The MS/MS spectrum data of M1 and M2 showed different fragmentation patterns, as summarized in Table 1. The fragmentation of M1 yielded similar product ions at m/z 177 and 285, regardless of the source of S9. M2 had a fragmentation pattern similar to that of product ions at m/z 129, 177, and 369 for all four sources of S9. To confirm the identity of M1 and M2, curcumin and MSCUR were synthesized and used as standard compounds. The retention times of M1 and M2 were similar to those of curcumin and MSCUR standards, respectively (Table 1). In addition, the MS/MS spectra of M1 and M2 generated the same molecular ions and fragmentation patterns as those of curcumin and MSCUR, respectively. M1 and M2 were therefore confirmed as curcumin and MSCUR, respectively. The difference in the m/z value between the CDD parent compound (m/z 625) and the curcumin metabolite (m/z 369) corresponded to the loss of m/z 256 attributed to hydrolysis of the diethylsuccinyl group adjacent to both phenolic functional groups. For the MSCUR metabolite (m/z 497), the loss of m/z 128 from the parent compound corresponded to the loss of mono-ethylsuccinyl moiety from CDD. The metabolite identification results indicated the formation of curcumin and MSCUR as metabolites following the CDD metabolism in LS9 from all tested species.
In Vitro Metabolism Profiling of Curcumin Diethyl Disuccinate
In this study, the in vitro metabolism profiles of CDD were determined using LS9 from different animals to determine the species-dependent characteristics. The LS9 of dog, monkey, and rat was selected in addition to HLS9, on the note that such animals exhibit comparable metabolism profiles to humans, where the major metabolites potentially present in humans can be found in these animals to a similar extent (Luffer-Atlas and Atrakchi, 2017).

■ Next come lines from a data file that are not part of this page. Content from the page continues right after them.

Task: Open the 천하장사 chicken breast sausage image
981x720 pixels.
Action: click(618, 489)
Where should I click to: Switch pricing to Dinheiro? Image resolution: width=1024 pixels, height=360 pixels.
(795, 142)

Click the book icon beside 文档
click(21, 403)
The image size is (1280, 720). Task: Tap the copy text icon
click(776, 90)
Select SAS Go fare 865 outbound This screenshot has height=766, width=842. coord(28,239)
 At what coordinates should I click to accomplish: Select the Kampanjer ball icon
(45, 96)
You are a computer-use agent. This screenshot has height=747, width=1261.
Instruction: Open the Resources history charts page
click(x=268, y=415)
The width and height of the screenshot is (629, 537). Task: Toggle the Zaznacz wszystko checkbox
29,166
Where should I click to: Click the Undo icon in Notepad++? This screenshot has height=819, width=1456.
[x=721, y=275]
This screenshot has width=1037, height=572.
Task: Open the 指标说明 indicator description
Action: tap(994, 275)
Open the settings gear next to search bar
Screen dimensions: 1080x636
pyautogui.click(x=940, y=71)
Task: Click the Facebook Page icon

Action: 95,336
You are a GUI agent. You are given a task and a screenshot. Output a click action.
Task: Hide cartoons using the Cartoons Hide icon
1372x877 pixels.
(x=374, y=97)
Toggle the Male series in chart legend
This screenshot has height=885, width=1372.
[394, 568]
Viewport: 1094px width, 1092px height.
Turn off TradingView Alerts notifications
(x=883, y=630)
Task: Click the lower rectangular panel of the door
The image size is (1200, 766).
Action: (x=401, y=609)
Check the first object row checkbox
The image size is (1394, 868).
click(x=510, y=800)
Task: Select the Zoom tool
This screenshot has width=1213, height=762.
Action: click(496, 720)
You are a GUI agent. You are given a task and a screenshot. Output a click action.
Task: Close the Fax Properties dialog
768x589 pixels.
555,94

In general, the drug concentration range used in the metabolism study was 1–3 μM, as it is expected to be much lower than Km (Michaelis constant, the substrate concentration that yields a half-maximal velocity) (Riley and Grime, 2004; Baranczewski et al., 2006). In the present study, 1 µM of CDD was not used, as this resulted in insufficient sensitivity for the detection of the intermediate metabolite (MSCUR) by UHPLC-UV. On the contrary, MSCUR was traceable when 3 µM of CDD was used. Previous studies on ester-based drug metabolisms using the LS9 system have adopted substrate concentrations between 2 and 10 µM (Khojasteh et al., 2008; Murakami et al., 2014). CDD had very short half-lives in LS9 from all tested species (Table 2). It was rapidly hydrolyzed in LS9. The use of 3 µM CDD was unlikely to saturate the esterases in LS9 and thus deemed appropriate.
TABLE 2. Kinetic parameters of hepatic hydrolysis of CDD and MSCUR in human, monkey, dog, and rat LS9.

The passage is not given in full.